▸ Brief 1
Could you recast the entries as a Markdown table with the columns "Row" and "Line", covering everything from the line with "Select the word" through the last line of the entries, skipping blank lines and leaving the pictures out?

▸ Excerpt
────

# Bogner Ecstacy 101b?? Any good??



## pat6969 (Feb 4, 2013)

I have a possible trade brewing for my entire AX8 rig. Guy has an Ecstacy 101B with a 4x12 Bogner cab. First off, I've never tried a Bogner, how do they sound? Second, what is the value of a used head and cab?

Thanks.


----------



## Adcandour (Apr 21, 2013)

I can't help you, but I'm curious - will you be able to try it before you trade it?


----------



## Alex (Feb 11, 2006)

pat6969 said:


> I have a possible trade brewing for my entire AX8 rig. Guy has an Ecstacy 101B with a 4x12 Bogner cab. First off, I've never tried a Bogner, how do they sound? Second, what is the value of a used head and cab?
> 
> Thanks.


Great sounding amp with a lot of gain on tap. I prefer the Classic version which is more classic rock than hard rock but the 101B is no slouch and a fire breather. My swag on the value somewhere around $US3K. Keep in mind, The 101B should depreciate less over time (I am a Fractal user). Also, Bogner's are loud amps. I gigged with a Shva and the Master was never past 3.


----------



## Budda (May 29, 2007)

pat6969 said:


> I have a possible trade brewing for my entire AX8 rig. Guy has an Ecstacy 101B with a 4x12 Bogner cab. First off, I've never tried a Bogner, how do they sound? Second, what is the value of a used head and cab?
> 
> Thanks.


Is there not an XTC sim in your AX8 for you to try? It should give you a reasonable idea.


----------



## Chitmo (Sep 2, 2013)

Budda said:


> Is there not an XTC sim in your AX8 for you to try? It should give you a reasonable idea.


Nothing against any Bogner fans, but they have known issues. Maybe @King Loudness or @Shredneck can provide a little more insight. If I remember correctly they both had an issue with the amp that could only be repaired by bypassing a section of the amp or replacing the whole board. Also, and maybe it was just posted in the wrong places but I seen one listed out west, $2k for the head and 412 cabinet.....Sat for months without an offer. So it would seem resale isn't so great on them either. you'd probably do better to keep the fractal or if you really want the Bogner, sell the fractal and pocket the difference....unless of course you're getting cash in the deal. Anyway, long rant....but that's my inflated 3 cents.


----------



## Alex (Feb 11, 2006)

────

▸ Available data
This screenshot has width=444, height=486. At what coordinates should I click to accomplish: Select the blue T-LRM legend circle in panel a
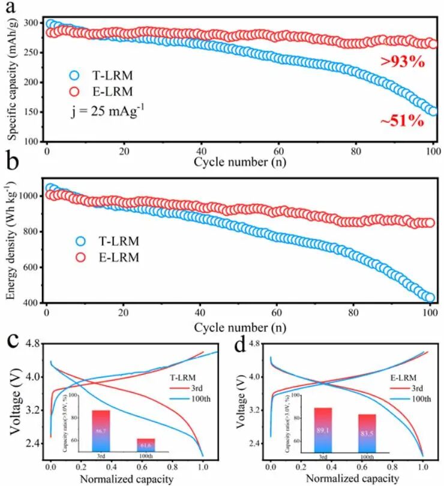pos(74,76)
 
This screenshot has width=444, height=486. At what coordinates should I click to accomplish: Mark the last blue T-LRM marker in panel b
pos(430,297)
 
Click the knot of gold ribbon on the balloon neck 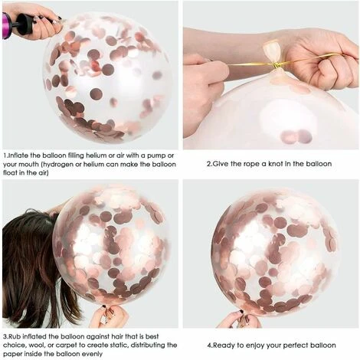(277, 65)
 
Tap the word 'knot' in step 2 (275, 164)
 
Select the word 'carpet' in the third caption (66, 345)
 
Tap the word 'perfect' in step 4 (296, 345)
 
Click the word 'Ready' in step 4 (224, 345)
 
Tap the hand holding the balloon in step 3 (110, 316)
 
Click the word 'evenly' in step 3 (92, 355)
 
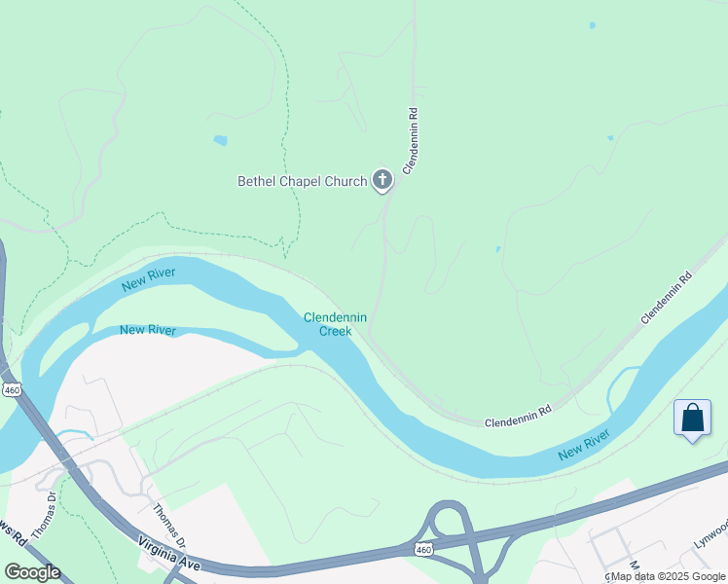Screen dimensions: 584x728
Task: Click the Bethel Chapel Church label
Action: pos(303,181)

────

▸ Brief 2
Can you continue the forum thread about the Bogner Ecstacy 101B from where it stops?

▸ Exercise response 1
| Row | Line |
|---|---|
| 1 | Select the word 'carpet' in the third caption (66, 345) |
| 2 | Tap the word 'perfect' in step 4 (296, 345) |
| 3 | Click the word 'Ready' in step 4 (224, 345) |
| 4 | Tap the hand holding the balloon in step 3 (110, 316) |
| 5 | Click the word 'evenly' in step 3 (92, 355) |
| 6 | Screen dimensions: 584x728 |
| 7 | Task: Click the Bethel Chapel Church label |
| 8 | Action: pos(303,181) |

▸ Exercise response 2
Chitmo said:


> Nothing against any Bogner fans, but they have known issues. Maybe @King Loudness or @Shredneck can provide a little more insight. If I remember correctly they both had an issue with the amp that could only be repaired by bypassing a section of the amp or replacing the whole board. Also, and maybe it was just posted in the wrong places but I seen one listed out west, $2k for the head and 412 cabinet.....Sat for months without an offer. So it would seem resale isn't so great on them either. you'd probably do better to keep the fractal or if you really want the Bogner, sell the fractal and pocket the difference....unless of course you're getting cash in the deal. Anyway, long rant....but that's my inflated 3 cents.


If you find the listing for the head + cab for $2K please let me know.


----------



## pat6969 (Feb 4, 2013)

I haven't made any decisions yet. I'm just trying to get the lowdown since I don't know much about Bogners.


----------



## pat6969 (Feb 4, 2013)

Budda said:


> Is there not an XTC sim in your AX8 for you to try? It should give you a reasonable idea.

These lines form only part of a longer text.